The transformational role of the XVA desk

Regulatory changes that are increasingly complicating valuation methodologies are having a transformational effect on the derivatives industry. Satyam Kancharla, chief strategy officer and senior vice‑president of the Client Solutions Group at Numerix, examines how firms have reacted to and tackled these influential regulatory forces to meet new market requirements

The financial crisis that began in 2007–2008 completely changed the paradigm for the pricing of over-the-counter (OTC) derivatives. Because of its systemic economic impact, the crisis launched a mass of changes, particularly in prompting regulatory requirements that impacted the valuation of OTC derivatives. The effect 10 years later has been transformational for the derivatives industry. 

Valuation methodology has become complex, and reforms posed profitability challenges to banks. There are many risk factors that affect the price of trades, and the new trading environment brought counterparty risk, funding and capital costs into focus. 

This is where XVAs come into play. Today, it is mostly standard practice to adjust derivative prices for the risk of a counterparty (credit valuation adjustment (CVA)) and the risk of one’s own default (debit valuation adjustment (DVA)). Funding collateral also plays a significant role in pricing a trading portfolio (funding valuation adjustment (FVA)), and other adjustments used in practice include the cost of regulatory capital (capital valuation adjustment (KVA)) and initial margin costs (margin valuation adjustment (MVA)). Clearly, the family of XVAs reflects the costs of running an OTC derivatives operation because all XVA costs must be factored in everywhere the price and valuation of OTC derivatives trades are pertinent, such as for pre-trade pricing, profit and loss (P&L), hedging and accounting.

These valuation adjustments have resulted in billions of dollars of P&L impact across the industry. The hits (and gains) to profitability have driven the industry to think about these adjustments more holistically, delving into their relationships and overall impact on not only the profitability of an individual trade, but across the balance sheet.

Research and advisory firm Aite Group authored a valuable report on XVA and risk transformation that examines how firms have reacted to and tackled transformational regulatory forces to meet new market requirements. This article highlights key insights from this and other research, and shares the author’s experience from his years of confronting these issues alongside clients.


The XVA desk

XVAs play a role to varying degrees in a wide range of business groups, depending on the various contexts, including sales, trading, risk management, product control, enterprise risk and treasury. Working out how to organise the management of XVAs is not an insignificant undertaking. While it could be argued that the front office or treasury group should oversee the function, a broad set of stakeholders is impacted by it. This has led to the establishment of what is now known as the XVA desk.

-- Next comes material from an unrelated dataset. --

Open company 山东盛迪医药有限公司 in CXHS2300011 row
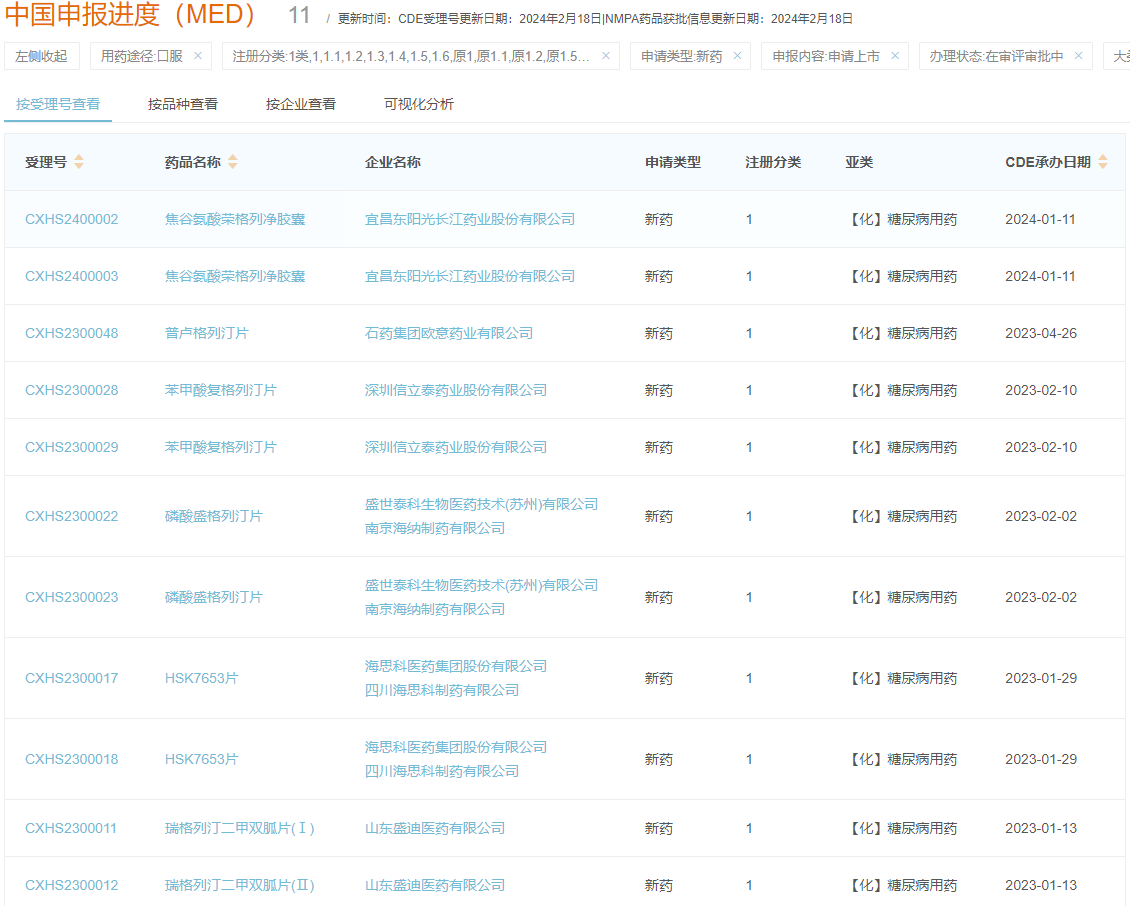Screen dimensions: 1130x906 [435, 828]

The XVA desk centralises the various valuation adjustments and receives all data inputs for measuring XVAs. XVA centralisation offers significant benefits in terms of best practice, one of which is the aggregation of trades from across different trading desks and asset classes. This allows XVA desks to take advantage of netting and collateral effects in counterparty credit risk (CCR) and funding risk. Firms could minimise collateral usage at both the overall portfolio level and the specific counterparty level, while mitigating CCR

Measuring XVAs is a hugely complex process that requires different types of compute-intensive calculations, risk factor simulations and very large amounts of data. Sophisticated multifactor modelling (also known as hybrid) frameworks are essential to model XVAs properly, improve the efficiency of XVA analysis and support regulatory demands. 

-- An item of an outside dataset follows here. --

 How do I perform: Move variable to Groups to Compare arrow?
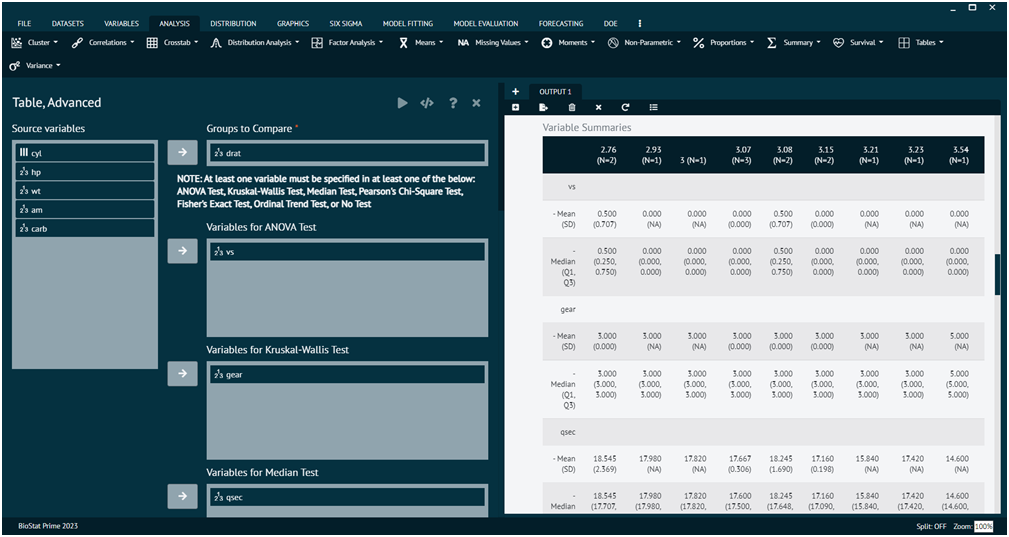pos(183,152)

XVA desks also function very much like other desks in managing a book and P&L, and taking hedging or other activities to mitigate risks and cost of capital and collateral.

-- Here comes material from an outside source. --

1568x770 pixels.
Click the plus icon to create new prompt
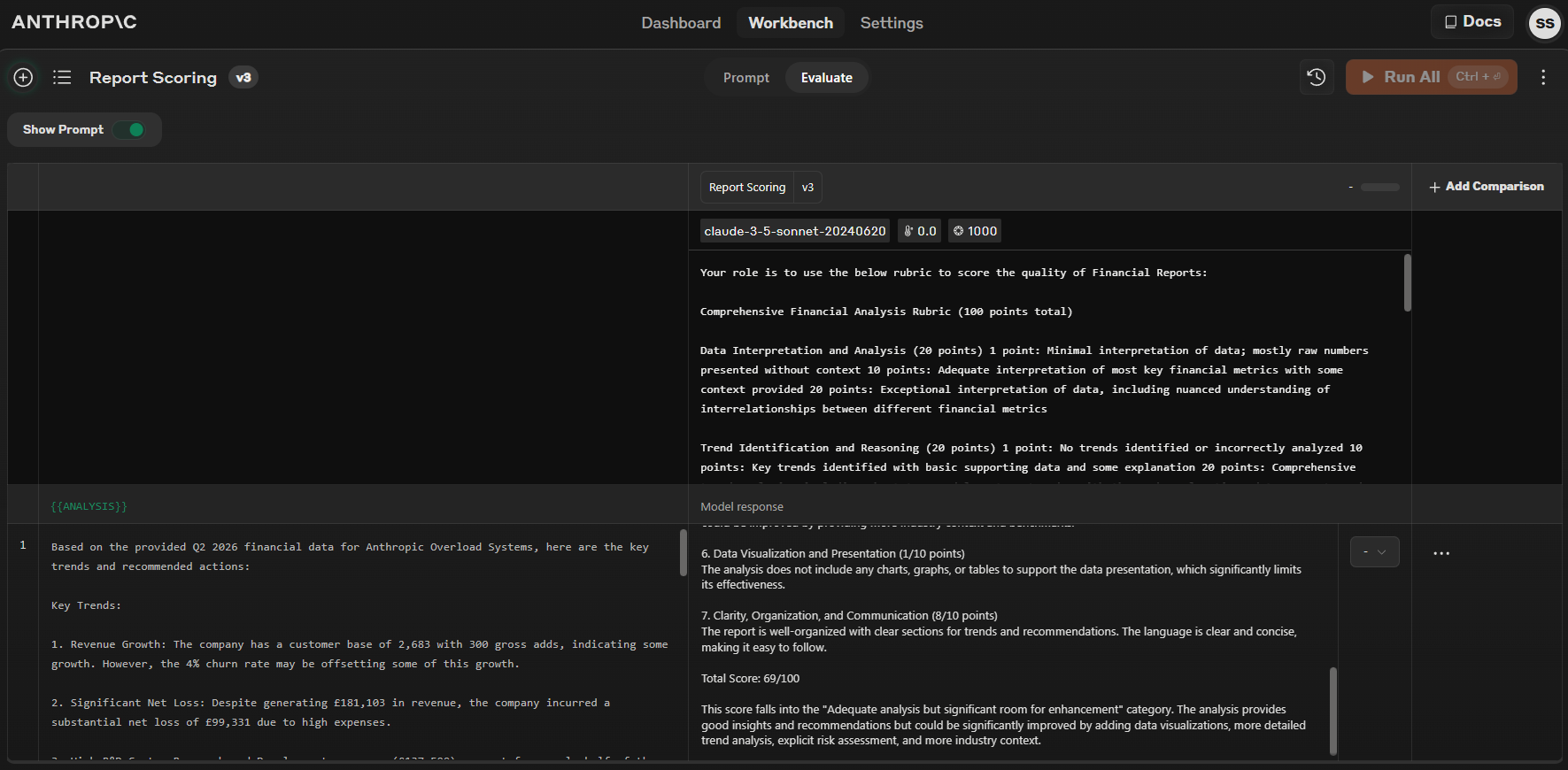[x=24, y=78]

The data challenges of XVAs

The data aggregation tasks required to support an XVA desk are significant, and the quality of this data is of paramount importance in accurately determining the price of OTC derivatives. This requires siloed parts of a bank to work from a unified set of data. These data inputs are gathered from a range of sources across a firm (figure 1). 

Source: Aite Group

Breaking down silos is one of the critical challenges presented by XVAs. Banks culturally and operationally are simply not designed to make it an easy task. Aggregating and marrying data from individual lines of business with no common data models could be far more complex. Integrating processes that have previously been independent can be challenging and akin to navigating cultural and political landmines within an organisation.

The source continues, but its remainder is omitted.